Dow Jones Drops 500 Points, Oil Surges 8 Percent at Opening Bell
By Andrew Moran
U.S. stocks fell and crude oil prices surged at the March 2 opening bell as investors reacted to the joint U.S.–Israel strikes on Iran, concerned over instability in the Middle East.
The blue-chip Dow Jones Industrial Average fell by more than 500 points, or about 1.1 percent. The tech-driven Nasdaq Composite Index dropped by nearly 400 points, or 1.4 percent. The broader S&P 500 fell by 1.2 percent.
Crude oil and natural gas prices added to their overnight gains to kick off the trading week.
West Texas Intermediate oil prices advanced by $5.19, or 8 percent, to above $72 per barrel on the New York Mercantile Exchange at 9:30 a.m. ET.
Brent, the international benchmark for crude prices, also extended its rise overseas. A barrel of Brent climbed by $6, or 8.5 percent, to around $79 a barrel.
Natural gas prices popped after an initial muted response. The energy commodity surged by 4 percent to around $3 per million British thermal units (Btu).
Qatar’s state-owned energy company—QatarEnergy—said it had stopped liquefied natural gas production after Iran attacked its operating facilities.
“Due to military attacks on QatarEnergy’s operating facilities in Ras Laffan Industrial City and Mesaieed Industrial City in the State of Qatar, QatarEnergy has ceased production of liquefied natural gas (LNG) and associated products,” the company stated on March 2.

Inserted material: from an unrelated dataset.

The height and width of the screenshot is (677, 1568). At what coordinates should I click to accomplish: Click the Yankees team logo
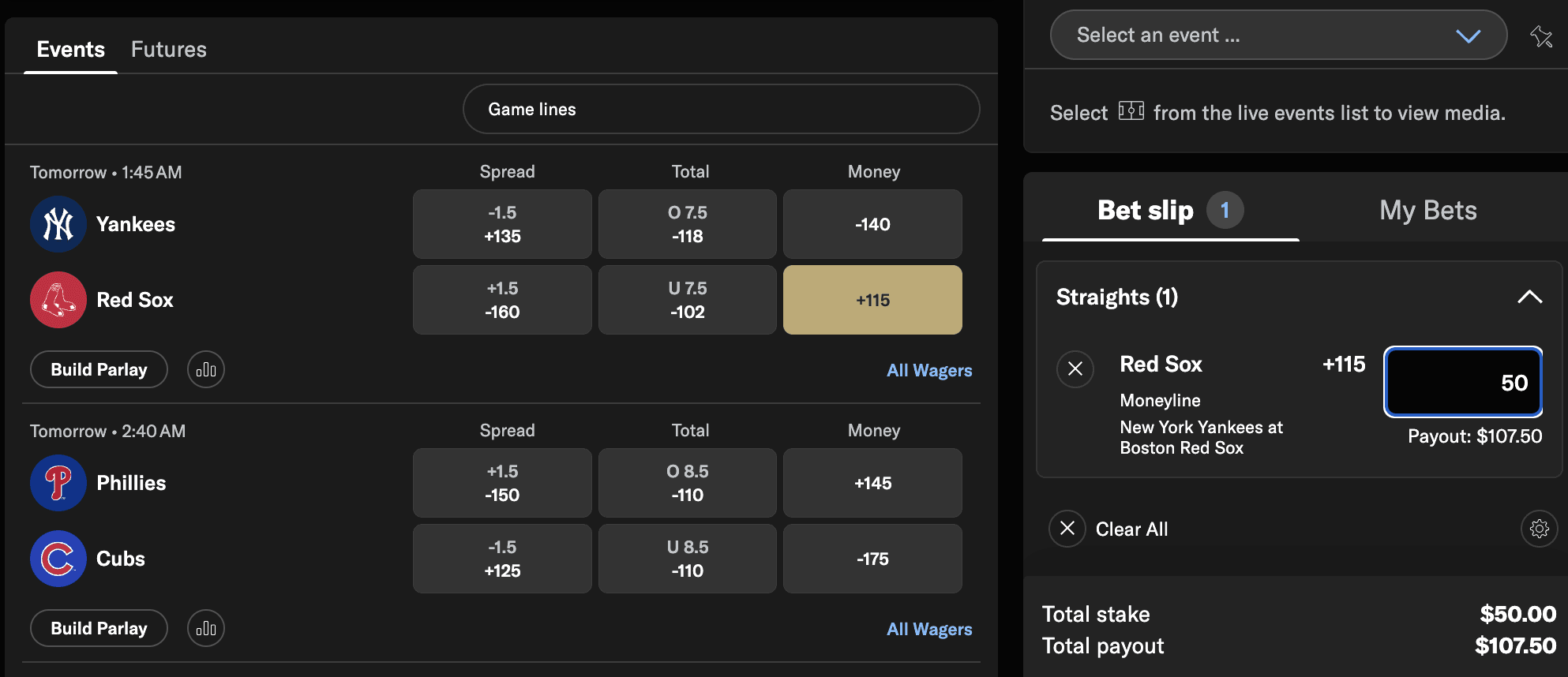58,224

About one-fifth of the world’s liquefied natural gas exports originate in the Gulf, with Qatar accounting for the majority of shipments.
While the risks for stocks and oil prices remain high, a growing chorus of market watchers does not anticipate current conditions to linger.
“In the near term, the market reaction should be 1) Higher oil and energy prices (including gold) and 2) Lower stock prices on rising geopolitical risks,” Tom Essaye, president and co-founder of the Sevens Report Research, said in a note emailed to The Epoch Times.
“However, based on current expectations (namely that the operation is limited to mostly air attacks and lasts only a short time), I do not think the conflict will create sustainably higher oil prices or be a material negative on stocks.”
One reason oil prices may not continue to rise is that Iran is a marginal producer in global energy markets, with output at about 3.3 million barrels per day and exporting 1.5 million.
Another factor is that transit through the Strait of Hormuz has effectively been shuttered, as tankers will avoid the area for the foreseeable future. An estimated 20 million barrels of crude pass through the area daily, with most of the shipments directed toward Asia.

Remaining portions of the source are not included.